Artificial intelligence (AI) continues its rise to prominence within the business world. The number of companies using AI today and the range of problems AI is being applied to are both increasing steadily. However, there is one issue that is plaguing AI just as much as it has plagued analytics of all kinds over the years—data quality.
Data Quality Is A Familiar Nemesis
Organizations put tremendous resources behind ensuring the quality of their data. This is necessary due to the broad range of ways that data quality can be compromised. Users might input data incorrectly, a system setting might lead to an incorrect code being assigned to certain actions, or a typo might end up in a script developed to facilitate data transformation. These are among the many potential sources of poor data quality.

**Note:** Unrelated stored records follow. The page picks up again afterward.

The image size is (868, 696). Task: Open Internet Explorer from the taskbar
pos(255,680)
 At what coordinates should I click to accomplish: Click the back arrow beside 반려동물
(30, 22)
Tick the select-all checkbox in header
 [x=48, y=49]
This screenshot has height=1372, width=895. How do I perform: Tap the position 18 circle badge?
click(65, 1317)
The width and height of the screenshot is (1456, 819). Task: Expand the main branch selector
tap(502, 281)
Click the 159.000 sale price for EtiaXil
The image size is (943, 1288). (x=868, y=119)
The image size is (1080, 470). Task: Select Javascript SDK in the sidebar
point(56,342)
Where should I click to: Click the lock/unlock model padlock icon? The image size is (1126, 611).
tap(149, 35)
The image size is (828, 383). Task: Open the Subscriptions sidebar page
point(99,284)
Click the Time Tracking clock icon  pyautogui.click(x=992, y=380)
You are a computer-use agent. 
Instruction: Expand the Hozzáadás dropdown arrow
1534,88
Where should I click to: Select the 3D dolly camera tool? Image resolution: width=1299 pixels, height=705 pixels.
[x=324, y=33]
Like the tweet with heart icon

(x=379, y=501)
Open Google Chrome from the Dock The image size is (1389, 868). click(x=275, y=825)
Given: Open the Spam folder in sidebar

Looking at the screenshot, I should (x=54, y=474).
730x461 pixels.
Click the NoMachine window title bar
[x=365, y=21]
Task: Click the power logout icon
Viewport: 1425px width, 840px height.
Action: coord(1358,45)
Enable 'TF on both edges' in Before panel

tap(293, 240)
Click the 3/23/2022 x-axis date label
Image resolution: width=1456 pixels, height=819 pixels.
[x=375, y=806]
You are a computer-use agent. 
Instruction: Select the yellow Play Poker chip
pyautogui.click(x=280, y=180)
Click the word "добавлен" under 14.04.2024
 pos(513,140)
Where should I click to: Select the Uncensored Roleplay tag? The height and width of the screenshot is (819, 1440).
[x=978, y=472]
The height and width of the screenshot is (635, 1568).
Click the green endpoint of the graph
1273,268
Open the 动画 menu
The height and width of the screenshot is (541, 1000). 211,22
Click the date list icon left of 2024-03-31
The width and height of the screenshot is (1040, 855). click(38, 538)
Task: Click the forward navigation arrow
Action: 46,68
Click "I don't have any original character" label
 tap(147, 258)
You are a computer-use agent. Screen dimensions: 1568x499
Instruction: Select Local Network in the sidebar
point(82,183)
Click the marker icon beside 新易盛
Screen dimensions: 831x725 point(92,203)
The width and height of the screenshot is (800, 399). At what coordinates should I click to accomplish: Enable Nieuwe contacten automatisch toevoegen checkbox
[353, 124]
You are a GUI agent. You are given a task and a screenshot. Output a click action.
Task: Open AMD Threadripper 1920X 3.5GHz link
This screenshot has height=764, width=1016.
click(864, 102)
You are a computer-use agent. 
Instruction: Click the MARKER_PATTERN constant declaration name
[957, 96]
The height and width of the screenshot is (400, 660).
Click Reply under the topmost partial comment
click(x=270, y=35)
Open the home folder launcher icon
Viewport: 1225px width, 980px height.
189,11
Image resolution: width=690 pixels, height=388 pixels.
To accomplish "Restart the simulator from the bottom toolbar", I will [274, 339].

The reality is that the data quality issue will never be “solved” no matter how much an organization budgets or how sincere its intentions may be. This is because the business environment—and the systems supporting it—is always in flux. New quality issues can arise at any time from any number of directions, including immediately after we certify that the data is pristine at a given point in time.
AI Doesn’t Escape Data Quality Issues
As organizations delve into AI, data quality will be as big of an issue as ever. This is because any AI processes that use traditional data sources will be just as dependent on those sources being of high quality as any other analytic processes. However, AI is also making use of a wide range of new data sources and data types. The methods of the past that are typically borrowed for a new data source fall apart when entering the realm of new data types used by AI.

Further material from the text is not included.